→ Try it: Every line of the data that contains the string "count" must be copied.

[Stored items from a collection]
╭──
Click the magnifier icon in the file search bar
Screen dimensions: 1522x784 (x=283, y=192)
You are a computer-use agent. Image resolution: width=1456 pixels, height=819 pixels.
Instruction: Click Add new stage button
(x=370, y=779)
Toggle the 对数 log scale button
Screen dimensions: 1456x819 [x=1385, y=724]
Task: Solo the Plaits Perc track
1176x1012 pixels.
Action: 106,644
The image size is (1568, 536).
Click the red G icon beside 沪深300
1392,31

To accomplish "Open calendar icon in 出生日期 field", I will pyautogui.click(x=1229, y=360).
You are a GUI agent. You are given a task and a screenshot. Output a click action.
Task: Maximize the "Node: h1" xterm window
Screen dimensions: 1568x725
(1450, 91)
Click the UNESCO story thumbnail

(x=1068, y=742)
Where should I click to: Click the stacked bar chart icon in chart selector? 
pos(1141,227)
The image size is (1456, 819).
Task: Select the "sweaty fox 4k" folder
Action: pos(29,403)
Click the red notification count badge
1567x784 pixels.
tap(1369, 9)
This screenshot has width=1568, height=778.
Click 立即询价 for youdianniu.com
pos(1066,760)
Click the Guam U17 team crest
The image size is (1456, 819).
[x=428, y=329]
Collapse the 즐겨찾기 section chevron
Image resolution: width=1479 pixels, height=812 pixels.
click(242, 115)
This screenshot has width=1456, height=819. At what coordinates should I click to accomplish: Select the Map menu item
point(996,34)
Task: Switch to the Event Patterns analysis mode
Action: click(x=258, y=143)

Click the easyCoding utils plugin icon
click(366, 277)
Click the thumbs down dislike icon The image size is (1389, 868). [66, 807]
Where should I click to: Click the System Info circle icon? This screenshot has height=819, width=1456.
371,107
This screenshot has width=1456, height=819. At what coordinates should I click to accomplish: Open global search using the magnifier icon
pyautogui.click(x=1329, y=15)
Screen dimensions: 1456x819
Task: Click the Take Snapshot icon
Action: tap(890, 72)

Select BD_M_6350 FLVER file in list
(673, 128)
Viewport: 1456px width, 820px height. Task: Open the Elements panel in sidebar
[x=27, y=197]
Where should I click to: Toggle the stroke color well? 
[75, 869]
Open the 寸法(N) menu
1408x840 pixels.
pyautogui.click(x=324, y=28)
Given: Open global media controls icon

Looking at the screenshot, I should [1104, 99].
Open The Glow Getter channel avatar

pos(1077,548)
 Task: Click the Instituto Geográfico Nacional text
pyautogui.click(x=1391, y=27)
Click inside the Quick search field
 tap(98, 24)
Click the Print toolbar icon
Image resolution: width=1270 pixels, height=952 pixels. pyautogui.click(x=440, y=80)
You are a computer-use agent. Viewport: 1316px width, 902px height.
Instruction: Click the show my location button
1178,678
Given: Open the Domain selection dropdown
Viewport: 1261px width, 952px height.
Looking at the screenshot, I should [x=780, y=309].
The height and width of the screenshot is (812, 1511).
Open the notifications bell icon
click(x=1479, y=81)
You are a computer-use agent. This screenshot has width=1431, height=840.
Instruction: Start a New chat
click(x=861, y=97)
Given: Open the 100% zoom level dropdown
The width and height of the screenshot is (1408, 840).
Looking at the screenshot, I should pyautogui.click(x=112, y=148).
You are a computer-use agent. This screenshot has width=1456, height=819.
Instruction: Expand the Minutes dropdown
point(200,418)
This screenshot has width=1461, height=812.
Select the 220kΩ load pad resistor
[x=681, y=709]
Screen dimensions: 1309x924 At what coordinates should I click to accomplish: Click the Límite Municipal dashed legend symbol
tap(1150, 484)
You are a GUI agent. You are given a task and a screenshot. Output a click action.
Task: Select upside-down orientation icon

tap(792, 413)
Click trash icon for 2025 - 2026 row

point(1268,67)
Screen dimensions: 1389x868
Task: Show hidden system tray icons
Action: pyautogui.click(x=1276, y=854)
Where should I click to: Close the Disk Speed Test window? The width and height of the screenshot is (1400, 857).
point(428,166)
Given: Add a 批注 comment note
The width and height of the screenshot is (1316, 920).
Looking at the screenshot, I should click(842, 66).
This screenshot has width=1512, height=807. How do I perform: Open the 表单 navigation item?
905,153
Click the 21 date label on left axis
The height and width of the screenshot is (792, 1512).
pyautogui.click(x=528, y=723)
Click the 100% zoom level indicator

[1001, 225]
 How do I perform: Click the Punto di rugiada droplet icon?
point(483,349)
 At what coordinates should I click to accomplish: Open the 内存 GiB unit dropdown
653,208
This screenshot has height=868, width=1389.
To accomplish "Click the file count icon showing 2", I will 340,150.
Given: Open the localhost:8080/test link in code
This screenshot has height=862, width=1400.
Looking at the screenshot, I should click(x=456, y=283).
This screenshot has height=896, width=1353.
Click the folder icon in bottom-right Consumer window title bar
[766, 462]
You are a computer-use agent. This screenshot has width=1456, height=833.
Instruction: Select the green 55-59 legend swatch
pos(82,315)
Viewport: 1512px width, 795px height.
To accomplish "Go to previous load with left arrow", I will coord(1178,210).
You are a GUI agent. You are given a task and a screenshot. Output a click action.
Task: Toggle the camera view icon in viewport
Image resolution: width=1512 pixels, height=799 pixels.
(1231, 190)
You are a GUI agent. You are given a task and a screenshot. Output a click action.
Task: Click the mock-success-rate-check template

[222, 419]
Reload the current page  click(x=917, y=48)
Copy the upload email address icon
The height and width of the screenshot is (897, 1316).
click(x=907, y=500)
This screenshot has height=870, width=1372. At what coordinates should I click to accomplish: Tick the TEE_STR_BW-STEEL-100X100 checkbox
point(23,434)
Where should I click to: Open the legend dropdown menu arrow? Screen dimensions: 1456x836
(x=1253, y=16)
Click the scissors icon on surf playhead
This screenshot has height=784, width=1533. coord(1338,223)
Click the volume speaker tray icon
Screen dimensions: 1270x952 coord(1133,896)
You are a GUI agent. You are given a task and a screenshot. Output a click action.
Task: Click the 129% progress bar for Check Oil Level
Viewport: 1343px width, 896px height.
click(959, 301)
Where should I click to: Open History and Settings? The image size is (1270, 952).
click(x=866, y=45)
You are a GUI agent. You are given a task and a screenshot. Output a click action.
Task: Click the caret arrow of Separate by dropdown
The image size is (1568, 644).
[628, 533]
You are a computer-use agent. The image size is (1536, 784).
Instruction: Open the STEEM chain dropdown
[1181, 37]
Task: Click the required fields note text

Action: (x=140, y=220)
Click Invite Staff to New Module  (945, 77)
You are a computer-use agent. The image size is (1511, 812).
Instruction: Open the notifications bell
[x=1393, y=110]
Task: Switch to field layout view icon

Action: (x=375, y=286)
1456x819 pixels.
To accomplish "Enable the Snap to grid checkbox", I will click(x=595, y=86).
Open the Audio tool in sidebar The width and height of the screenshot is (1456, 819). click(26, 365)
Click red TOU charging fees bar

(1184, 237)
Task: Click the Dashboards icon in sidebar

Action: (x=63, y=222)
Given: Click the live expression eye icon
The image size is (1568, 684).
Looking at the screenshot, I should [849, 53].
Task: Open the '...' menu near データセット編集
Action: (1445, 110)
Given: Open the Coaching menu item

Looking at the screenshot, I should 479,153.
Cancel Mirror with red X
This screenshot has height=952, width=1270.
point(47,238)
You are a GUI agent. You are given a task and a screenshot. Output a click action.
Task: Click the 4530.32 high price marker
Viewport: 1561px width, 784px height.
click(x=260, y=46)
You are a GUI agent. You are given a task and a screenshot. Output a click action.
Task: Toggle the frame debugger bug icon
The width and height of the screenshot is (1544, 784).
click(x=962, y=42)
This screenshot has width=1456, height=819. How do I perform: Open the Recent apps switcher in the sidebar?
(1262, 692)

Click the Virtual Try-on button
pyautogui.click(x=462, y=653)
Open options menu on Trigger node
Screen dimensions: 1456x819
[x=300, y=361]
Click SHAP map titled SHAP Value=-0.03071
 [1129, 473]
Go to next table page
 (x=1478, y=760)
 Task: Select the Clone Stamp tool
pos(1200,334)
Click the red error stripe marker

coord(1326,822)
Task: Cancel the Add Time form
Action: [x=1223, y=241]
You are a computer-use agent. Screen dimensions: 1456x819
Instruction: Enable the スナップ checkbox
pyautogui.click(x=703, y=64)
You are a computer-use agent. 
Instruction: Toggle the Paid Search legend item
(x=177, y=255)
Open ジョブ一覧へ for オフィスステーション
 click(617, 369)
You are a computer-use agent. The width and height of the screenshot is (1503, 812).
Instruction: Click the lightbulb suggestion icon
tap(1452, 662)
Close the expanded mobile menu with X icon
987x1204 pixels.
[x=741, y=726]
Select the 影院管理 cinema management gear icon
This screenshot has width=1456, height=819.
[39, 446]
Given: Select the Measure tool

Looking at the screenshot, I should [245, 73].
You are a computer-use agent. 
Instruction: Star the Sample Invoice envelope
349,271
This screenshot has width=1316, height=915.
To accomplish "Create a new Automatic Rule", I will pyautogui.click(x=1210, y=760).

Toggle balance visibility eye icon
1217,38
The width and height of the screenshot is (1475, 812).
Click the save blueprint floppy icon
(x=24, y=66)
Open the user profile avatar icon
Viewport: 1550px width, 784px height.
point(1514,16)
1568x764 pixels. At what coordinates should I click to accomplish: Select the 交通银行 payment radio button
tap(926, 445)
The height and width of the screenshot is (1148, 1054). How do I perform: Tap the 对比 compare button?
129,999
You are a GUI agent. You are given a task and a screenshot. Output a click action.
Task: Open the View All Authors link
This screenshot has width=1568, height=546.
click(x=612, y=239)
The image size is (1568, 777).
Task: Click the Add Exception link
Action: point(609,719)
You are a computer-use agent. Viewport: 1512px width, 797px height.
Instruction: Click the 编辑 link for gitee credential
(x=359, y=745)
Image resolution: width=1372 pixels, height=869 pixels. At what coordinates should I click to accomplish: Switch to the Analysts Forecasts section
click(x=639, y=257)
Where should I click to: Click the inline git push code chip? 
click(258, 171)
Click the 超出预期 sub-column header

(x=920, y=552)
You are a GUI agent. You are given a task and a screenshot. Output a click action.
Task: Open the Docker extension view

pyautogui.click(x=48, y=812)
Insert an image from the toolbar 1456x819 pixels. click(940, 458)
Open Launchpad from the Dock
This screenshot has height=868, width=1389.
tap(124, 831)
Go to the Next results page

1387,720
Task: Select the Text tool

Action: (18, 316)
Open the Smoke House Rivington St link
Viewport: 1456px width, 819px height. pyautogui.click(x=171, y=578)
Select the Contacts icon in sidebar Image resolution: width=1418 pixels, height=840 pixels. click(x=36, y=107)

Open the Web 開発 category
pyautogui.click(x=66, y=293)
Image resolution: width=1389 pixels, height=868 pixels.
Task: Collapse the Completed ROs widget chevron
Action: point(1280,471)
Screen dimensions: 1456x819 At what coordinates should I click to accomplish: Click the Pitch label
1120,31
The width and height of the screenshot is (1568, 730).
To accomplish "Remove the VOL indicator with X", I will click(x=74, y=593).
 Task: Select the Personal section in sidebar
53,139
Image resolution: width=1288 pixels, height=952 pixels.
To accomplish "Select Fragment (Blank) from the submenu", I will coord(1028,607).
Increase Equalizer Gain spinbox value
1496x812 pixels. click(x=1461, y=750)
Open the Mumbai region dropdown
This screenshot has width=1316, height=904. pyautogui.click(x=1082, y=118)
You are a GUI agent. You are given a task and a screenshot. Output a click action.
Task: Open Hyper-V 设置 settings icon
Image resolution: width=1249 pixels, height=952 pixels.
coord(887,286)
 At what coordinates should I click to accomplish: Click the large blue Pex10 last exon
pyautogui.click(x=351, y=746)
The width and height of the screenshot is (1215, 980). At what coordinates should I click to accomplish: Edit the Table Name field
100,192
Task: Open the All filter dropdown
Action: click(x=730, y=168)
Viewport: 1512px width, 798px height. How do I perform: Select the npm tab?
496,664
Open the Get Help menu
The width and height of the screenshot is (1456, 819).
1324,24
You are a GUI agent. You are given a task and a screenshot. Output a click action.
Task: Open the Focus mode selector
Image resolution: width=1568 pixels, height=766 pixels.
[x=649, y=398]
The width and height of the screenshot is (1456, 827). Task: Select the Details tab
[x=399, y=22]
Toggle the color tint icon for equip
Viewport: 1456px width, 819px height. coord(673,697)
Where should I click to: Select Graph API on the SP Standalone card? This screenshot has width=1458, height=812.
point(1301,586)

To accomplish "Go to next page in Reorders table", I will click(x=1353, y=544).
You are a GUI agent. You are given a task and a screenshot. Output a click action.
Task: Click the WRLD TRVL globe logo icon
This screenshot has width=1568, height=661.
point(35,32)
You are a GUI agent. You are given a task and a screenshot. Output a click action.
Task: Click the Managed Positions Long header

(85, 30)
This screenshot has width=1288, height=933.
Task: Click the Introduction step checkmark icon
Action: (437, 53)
╰──
→ Output for this task:
Click the red notification count badge
To accomplish "Click the file count icon showing 2", I will 340,150.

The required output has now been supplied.